I carabinieri hanno eseguito il provvedimento cautelare disposto dalla Procura di Bari nei confronti di un 42enne barese, Maurizio Pastore, che sarebbe stato incastrato da alcuni testimoni. Secondo quanto riferito un amico della vittima ha raccontato ai carabinieri le ultime parole di Piero (il soprannome con cui era conosciuto Amleto). L’accoltellamento, ritengono gli investigatori, sarebbe stato il culmine di un acceso litigio nato per questioni condominiali. Il 42enne, che viveva nelle vicinanze di Amleto Magellano, aveva prima tentato di colpirlo con un martello. A incastrarlo un sistema di videosorveglianza che ha registrato le urla della vittima assieme alla testimonianza di una donna che lavora in quella zona e che ha assistito all'accoltellamento.
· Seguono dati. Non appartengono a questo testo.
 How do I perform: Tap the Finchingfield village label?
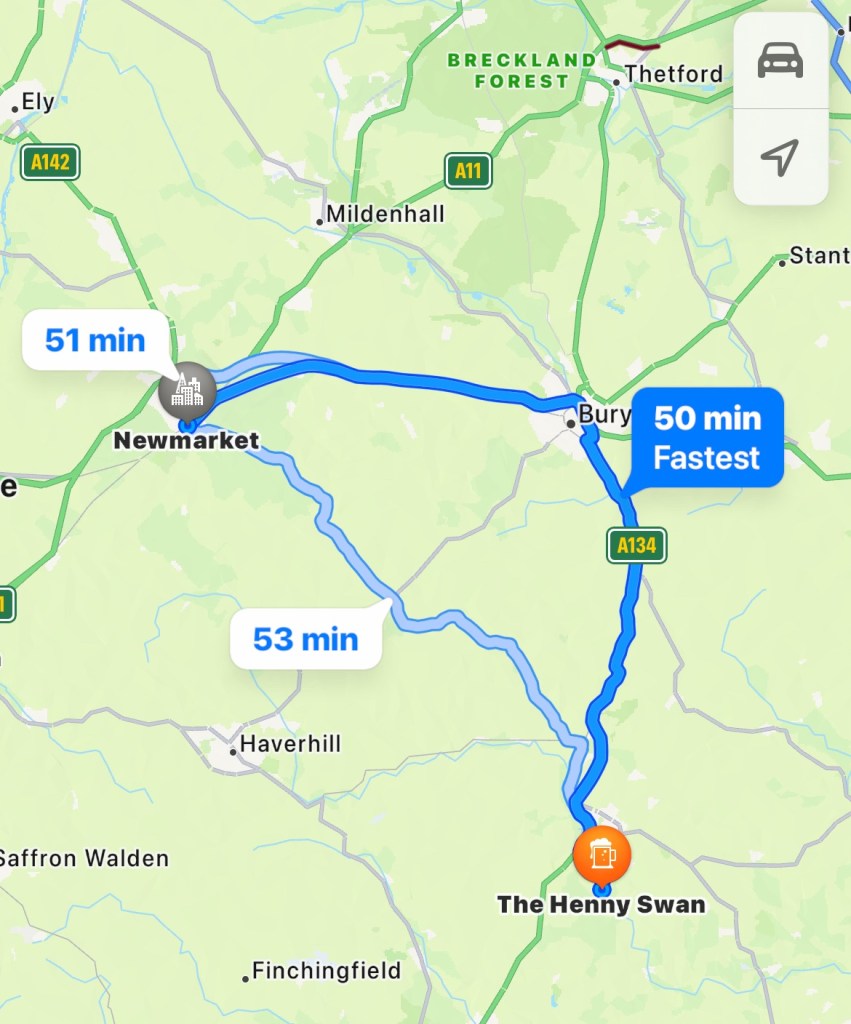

Stando a quanto si è appreso il presunto assassino era ai domiciliari.
La vittima, che aveva riportato alcune ferite d’arma da taglio, almeno dieci fendenti stando all’autopsia, era morta poco dopo l’arrivo nel Policlinico del capoluogo. Sul luogo dell’aggressione, per i rilevi, era intervenuta anche la sezione investigazioni scientifiche del nucleo investigativo. Sono in corso gli ulteriori approfondimenti per ricostruire la dinamica e il movente da parte della pm Maria Christina De Tommasi.